┌─ Material provided

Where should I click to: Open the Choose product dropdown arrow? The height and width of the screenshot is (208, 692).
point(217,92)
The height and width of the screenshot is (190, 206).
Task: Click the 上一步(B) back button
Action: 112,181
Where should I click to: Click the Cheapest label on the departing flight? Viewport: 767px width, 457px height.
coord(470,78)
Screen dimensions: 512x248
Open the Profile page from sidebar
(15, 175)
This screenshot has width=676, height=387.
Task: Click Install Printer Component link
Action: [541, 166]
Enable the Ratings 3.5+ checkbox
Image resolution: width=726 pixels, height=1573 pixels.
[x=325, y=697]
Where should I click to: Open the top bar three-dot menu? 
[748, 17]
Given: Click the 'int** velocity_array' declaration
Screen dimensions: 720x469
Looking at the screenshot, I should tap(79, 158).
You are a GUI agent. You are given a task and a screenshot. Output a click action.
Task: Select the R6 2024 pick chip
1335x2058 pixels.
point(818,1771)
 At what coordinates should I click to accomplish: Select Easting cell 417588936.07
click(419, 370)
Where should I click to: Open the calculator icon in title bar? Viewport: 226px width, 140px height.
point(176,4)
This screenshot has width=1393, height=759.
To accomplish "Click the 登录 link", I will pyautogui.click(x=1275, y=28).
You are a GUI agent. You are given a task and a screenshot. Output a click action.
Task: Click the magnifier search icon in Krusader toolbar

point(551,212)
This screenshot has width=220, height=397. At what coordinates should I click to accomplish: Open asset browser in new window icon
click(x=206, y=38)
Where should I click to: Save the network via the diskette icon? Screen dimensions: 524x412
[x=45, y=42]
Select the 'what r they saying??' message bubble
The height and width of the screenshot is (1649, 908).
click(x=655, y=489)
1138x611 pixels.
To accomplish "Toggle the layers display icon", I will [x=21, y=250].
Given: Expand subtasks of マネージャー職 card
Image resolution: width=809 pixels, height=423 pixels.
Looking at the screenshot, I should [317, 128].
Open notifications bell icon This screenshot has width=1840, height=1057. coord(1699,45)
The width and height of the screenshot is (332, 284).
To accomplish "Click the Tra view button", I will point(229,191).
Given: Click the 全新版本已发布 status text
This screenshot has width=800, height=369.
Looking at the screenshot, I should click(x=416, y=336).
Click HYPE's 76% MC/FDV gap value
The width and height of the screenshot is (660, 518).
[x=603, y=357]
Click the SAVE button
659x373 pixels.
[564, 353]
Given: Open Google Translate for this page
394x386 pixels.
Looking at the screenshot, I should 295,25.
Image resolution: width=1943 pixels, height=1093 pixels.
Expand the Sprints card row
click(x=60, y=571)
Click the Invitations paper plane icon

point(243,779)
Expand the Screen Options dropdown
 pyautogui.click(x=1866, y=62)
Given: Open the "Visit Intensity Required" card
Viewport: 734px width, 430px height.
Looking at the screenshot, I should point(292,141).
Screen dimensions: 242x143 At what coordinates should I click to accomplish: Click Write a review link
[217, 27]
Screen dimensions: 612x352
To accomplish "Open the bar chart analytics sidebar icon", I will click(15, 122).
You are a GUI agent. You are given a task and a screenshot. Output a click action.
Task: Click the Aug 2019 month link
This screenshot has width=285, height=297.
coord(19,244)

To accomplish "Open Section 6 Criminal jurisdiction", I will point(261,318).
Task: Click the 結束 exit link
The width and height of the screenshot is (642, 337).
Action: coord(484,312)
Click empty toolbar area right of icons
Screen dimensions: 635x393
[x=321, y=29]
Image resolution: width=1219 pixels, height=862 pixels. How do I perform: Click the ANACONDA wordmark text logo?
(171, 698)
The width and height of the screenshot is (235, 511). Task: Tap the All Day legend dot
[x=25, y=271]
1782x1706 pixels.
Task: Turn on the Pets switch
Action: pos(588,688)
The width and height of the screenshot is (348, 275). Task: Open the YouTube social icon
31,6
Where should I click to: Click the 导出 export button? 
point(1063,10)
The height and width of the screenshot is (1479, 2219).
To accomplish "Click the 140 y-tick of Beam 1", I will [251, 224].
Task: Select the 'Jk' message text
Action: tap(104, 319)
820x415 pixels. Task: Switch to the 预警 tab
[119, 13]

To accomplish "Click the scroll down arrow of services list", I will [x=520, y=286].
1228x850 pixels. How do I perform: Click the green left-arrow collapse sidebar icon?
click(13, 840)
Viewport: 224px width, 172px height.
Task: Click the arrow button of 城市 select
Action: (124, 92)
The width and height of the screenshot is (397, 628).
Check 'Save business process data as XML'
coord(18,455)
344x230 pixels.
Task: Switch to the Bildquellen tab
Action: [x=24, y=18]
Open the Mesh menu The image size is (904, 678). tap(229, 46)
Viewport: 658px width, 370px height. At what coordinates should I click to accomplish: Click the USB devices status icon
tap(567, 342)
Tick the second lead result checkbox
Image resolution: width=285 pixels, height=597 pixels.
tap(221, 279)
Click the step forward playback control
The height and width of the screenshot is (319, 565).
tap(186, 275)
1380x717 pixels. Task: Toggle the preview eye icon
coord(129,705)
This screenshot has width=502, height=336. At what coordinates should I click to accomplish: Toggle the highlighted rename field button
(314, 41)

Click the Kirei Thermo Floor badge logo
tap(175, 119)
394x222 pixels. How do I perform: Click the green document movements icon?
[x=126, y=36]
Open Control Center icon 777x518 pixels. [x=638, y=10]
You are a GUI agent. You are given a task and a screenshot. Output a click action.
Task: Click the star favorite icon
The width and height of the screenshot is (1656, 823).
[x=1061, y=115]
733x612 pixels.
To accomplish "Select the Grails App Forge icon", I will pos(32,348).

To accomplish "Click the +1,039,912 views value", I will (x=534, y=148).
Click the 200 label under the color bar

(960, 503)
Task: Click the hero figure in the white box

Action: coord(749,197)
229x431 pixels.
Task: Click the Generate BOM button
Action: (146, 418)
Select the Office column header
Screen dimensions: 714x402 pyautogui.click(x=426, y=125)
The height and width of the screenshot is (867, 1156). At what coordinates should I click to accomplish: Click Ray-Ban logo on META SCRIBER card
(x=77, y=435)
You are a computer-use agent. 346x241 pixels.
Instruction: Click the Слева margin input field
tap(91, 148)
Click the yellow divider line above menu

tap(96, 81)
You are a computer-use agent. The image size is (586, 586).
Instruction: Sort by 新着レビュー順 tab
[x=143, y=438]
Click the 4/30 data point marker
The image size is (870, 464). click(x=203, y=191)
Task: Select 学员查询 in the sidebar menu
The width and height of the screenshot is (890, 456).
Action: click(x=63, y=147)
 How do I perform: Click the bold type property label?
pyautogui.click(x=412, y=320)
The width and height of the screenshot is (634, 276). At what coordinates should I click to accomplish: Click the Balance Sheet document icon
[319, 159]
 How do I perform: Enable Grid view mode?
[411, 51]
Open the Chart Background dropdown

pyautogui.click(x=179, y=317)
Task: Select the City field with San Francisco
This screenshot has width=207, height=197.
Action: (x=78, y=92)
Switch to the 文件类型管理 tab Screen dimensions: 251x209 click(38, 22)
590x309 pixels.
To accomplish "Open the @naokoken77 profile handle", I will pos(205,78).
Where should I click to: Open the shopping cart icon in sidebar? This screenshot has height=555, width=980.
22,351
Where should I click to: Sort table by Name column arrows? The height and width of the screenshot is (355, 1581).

└─

Please rewrite every line of the items from the line containing "This screenshot has width=1393, height=759." through the line containing "point(551,212)", requests included, and shift each coordinate in the answers up by 138.

This screenshot has width=1393, height=759.
To accomplish "Click the 登录 link", I will pyautogui.click(x=1413, y=166).
You are a GUI agent. You are given a task and a screenshot. Output a click action.
Task: Click the magnifier search icon in Krusader toolbar

point(689,350)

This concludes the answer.